Abraham Cahan’s The Rise of David Levinsky (1917) is an immigrant rags-to-riches novel. Levinsky comes to America “with four cents in my pocket,” an orphan, and by the end is “worth more than two million dollars and recognized as one of the two or three leading men in the cloak-and-suit trade in the United States.” His memoir, though, is about his “inner identity,” which has not changed. On the one hand, he has gone through changes that are “nothing short of a miracle;” on the other they are “devoid of significance.” All of these quotations are from the novel’s first paragraph. I have never read a Horatio Alger novel, but I assume that Cahan differentiates himself from one in a few lines.
Cahan’s novel is dated in a couple of ways. His character explains a lot about Judaism and his culture:
A Talmudic education was until recent years practically the only kind of education a Jewish boy of old-fashioned parents received. I spent seven years at it, not counting the several years of Talmud which I had had at the various cheders.
What is the Talmud? (Book II, “Enter Satan,” Ch. 1)
And then he explains what the Talmud is. Not that we do not still need novels, or whatever, that tell gentiles what the Talmud is, but I think there are many more books with this educational aspect than were available in 1917.
Second, there are a number of scenes, especially early in the novel when Levinsky arrives in America, describing Jewish New York, mostly the Lower East Side, that are a delight but are in some sense now historical. There are now many descriptions of the time and place. We have translations from Yiddish writers now, for example, the plays of Jacob Gordin or Sholem Aleichem’s Motl the Cantor’s Son or poets like Moishe Leib Halpern – or literary histories like Ruth Wisse’s Little Love in Big Manhattan, about those poets – making Cahan’s Jewish New York more familiar.
The art of the novel lies in its voice, which curiously means in its simulation of artlessness. Cahan’s short stories from twenty years earlier, the AmericanizedChekhov of The Imported Bridegroom and Other Stories of Yiddish New York (1898) were more artful in their language, detail, and imagery. But why would David Levinsky, who runs a garment factory, write as well as Abraham Cahan? Levinsky is intelligent and educated, however narrowly, but he does not write as if he has made his living by writing for forty years.
A late section set in the Catskills is an exception, with Levinsky finding a more poetic, metaphorical style, but that is because he is in love. His tone when writing about his business is entirely different. Much of the art of the novel is in how Cahan matches Levinsky’s rhetorical mode to his psychological state at any given time.

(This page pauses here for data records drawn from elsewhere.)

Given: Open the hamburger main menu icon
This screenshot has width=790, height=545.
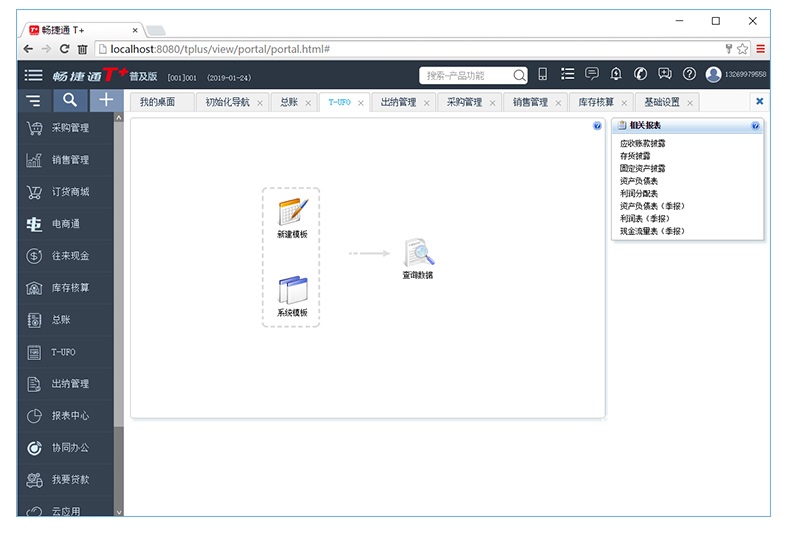Looking at the screenshot, I should point(34,75).
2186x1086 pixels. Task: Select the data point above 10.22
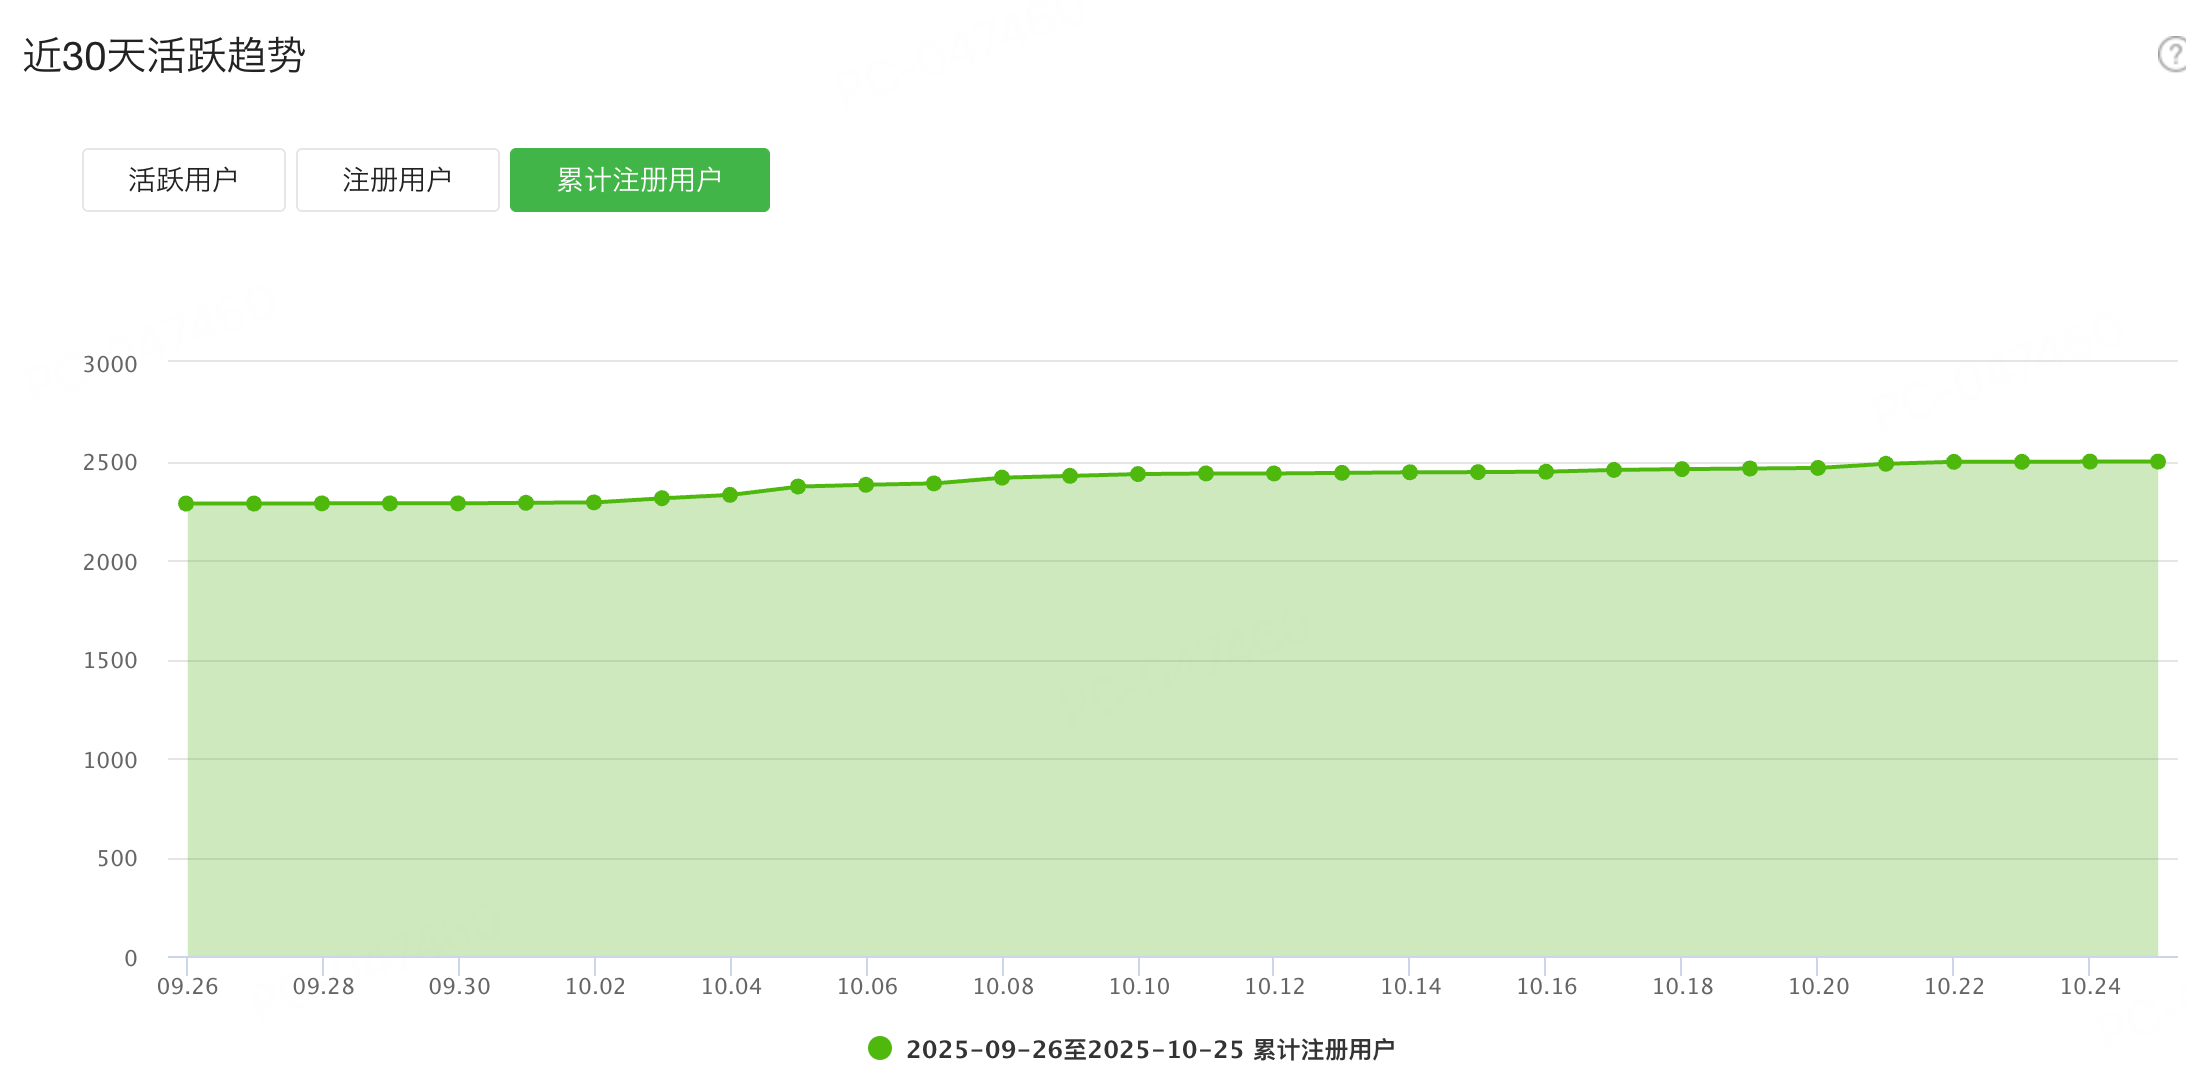1954,462
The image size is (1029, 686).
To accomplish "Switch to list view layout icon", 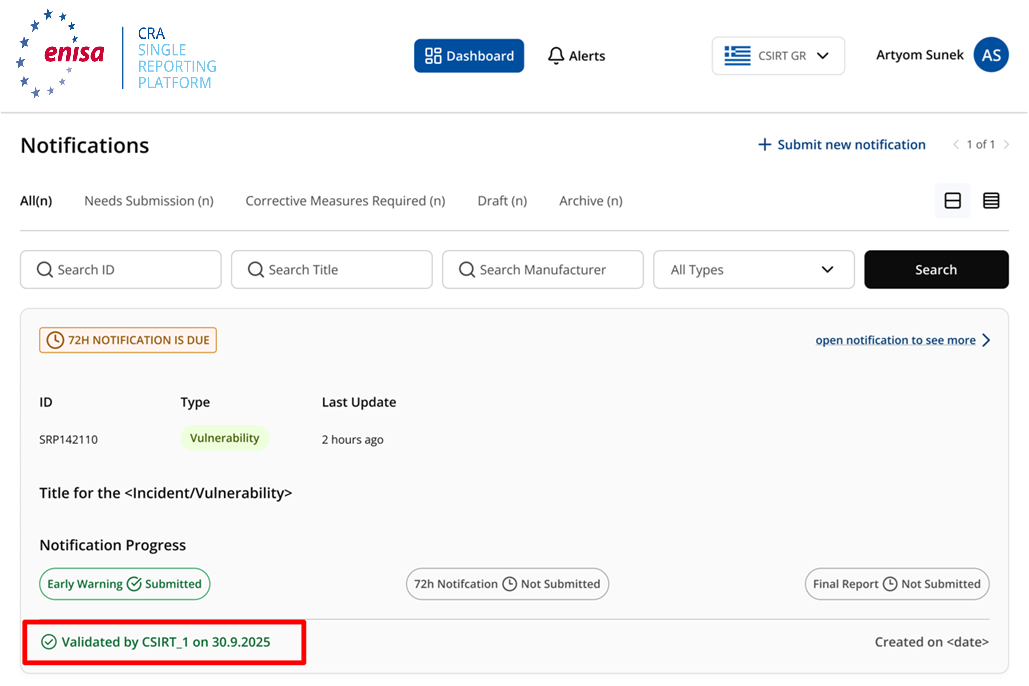I will click(x=991, y=201).
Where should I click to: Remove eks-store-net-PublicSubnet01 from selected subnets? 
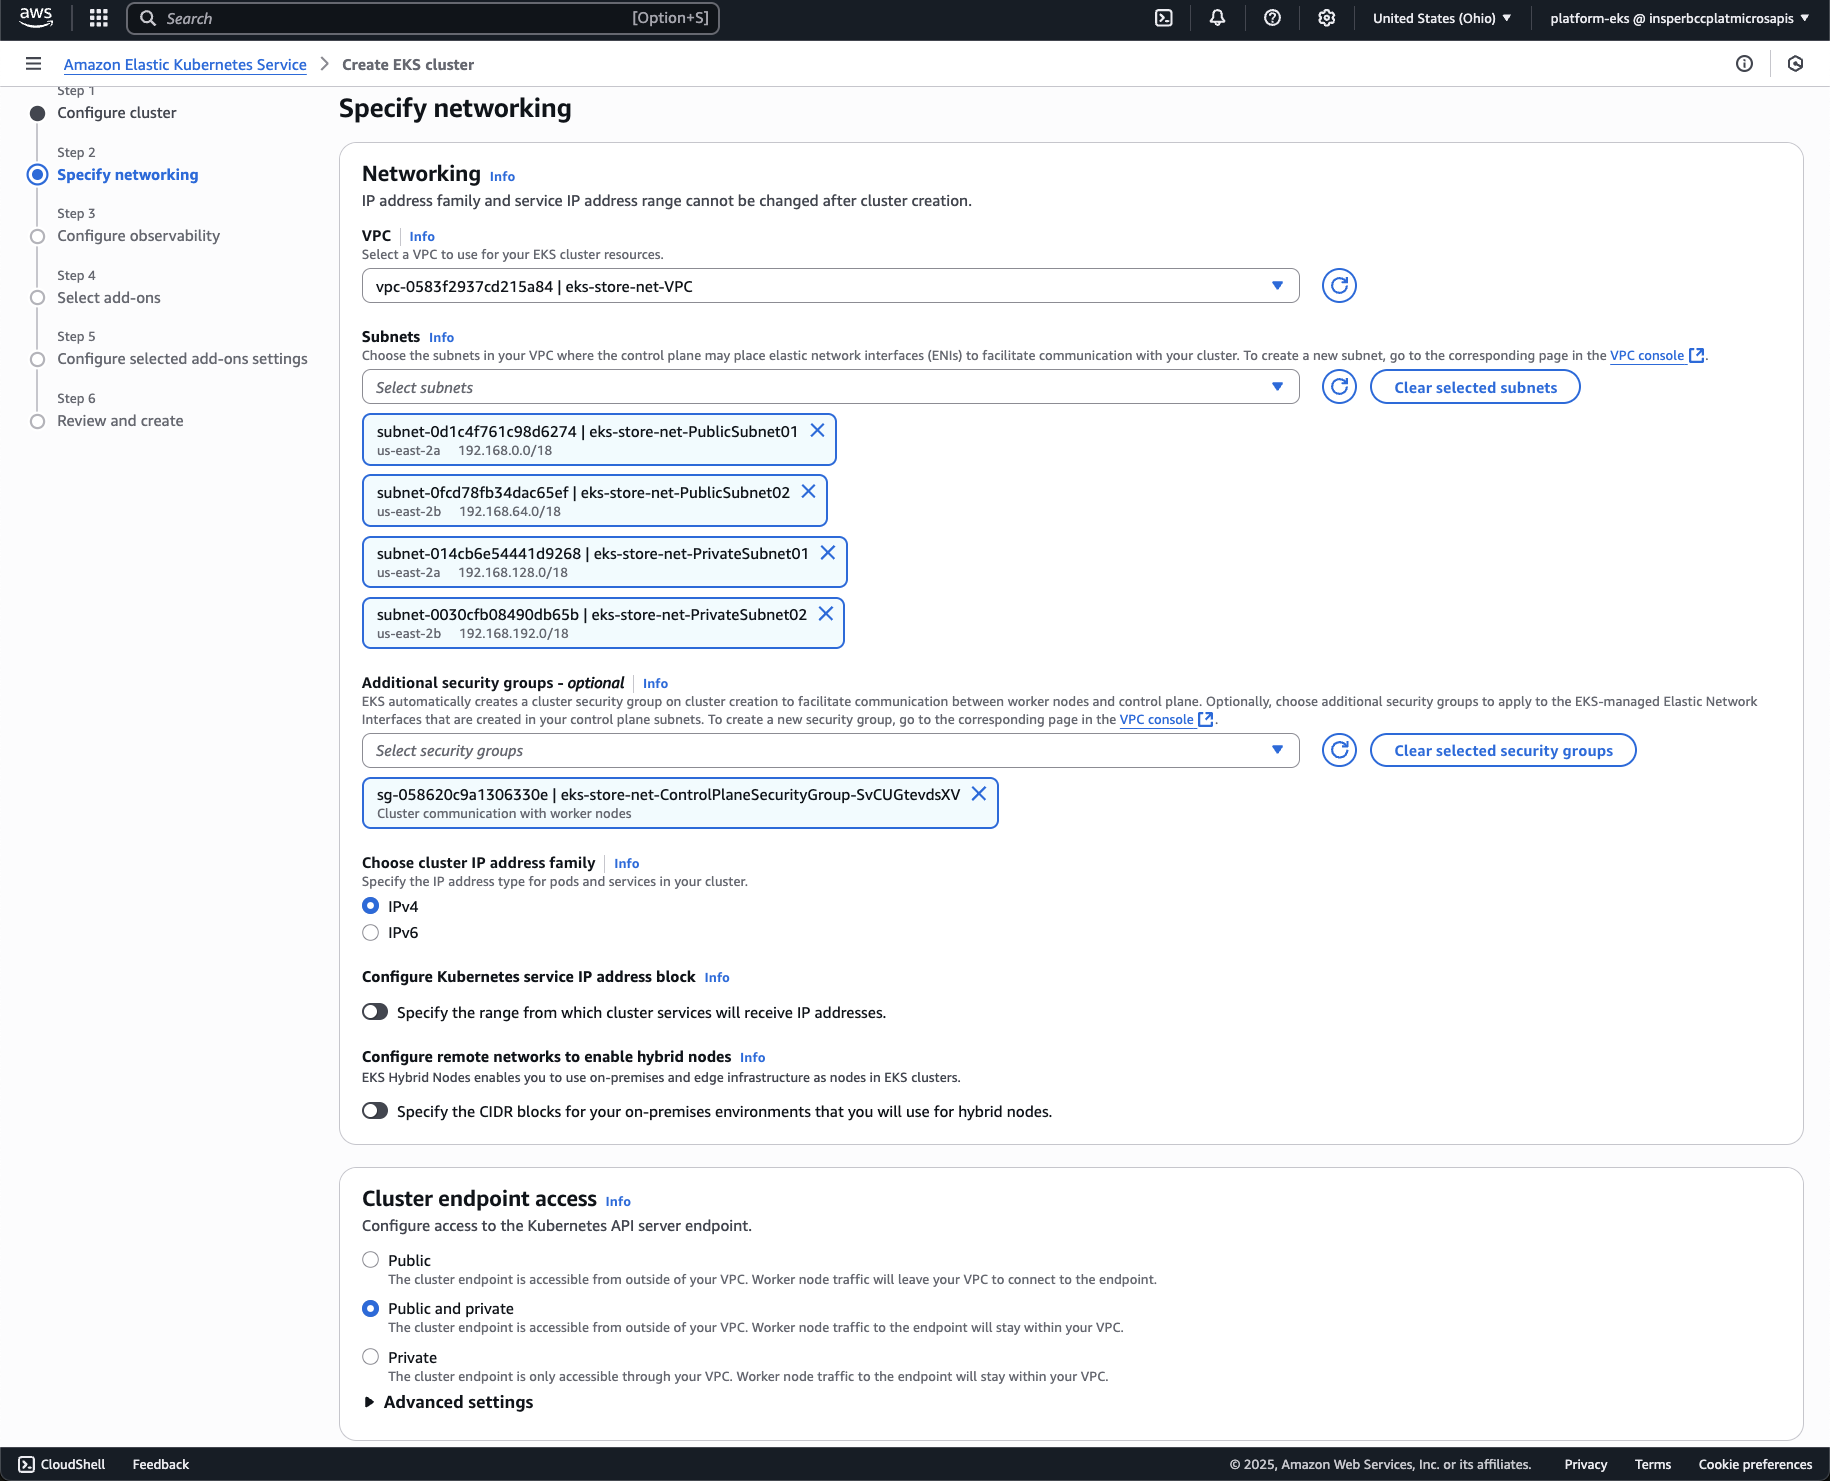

Levinsky is not exactly an unreliable narrator, in that he is never dishonest and never seems to deliberately hide anything, but there are plenty of times where he seems to have trouble hearing himself. The novel is a clever exercise in readerly sympathy. In his business practices, especially, Levinsky is pretty ruthless, without much investigation of his own ethics. In business, in sales, in relations with his employees, anything goes. He can be self-pitying, a braggart, a bit of a schlemiel with women. He is kind of annoying. He is an artful character, but some of that artfulness is conceptual.
Readers like me will enjoy how his life is ruined, or saved, or anyways permanently changed when he is given a copy of Dombey and Son and has to rearrange his job, his life, everything, so that he has time to read it.
D. G. Myers’s review fills in some of my gaps.
I don't know in Cahan means the Dickens episode to be a warning about too much reading or an incentive. I also don't know how much weight to put on Dickens specifically, but in a novella from 20 years earlier, he has a character immersed in Little Dorritt, so I guess Cahan means Dickens, dang it.
ReplyDeleteFor David Levinsky, Dickens first impoverishes him but eventually makes him a millionaire. I don't know how often that really happens. Not too often.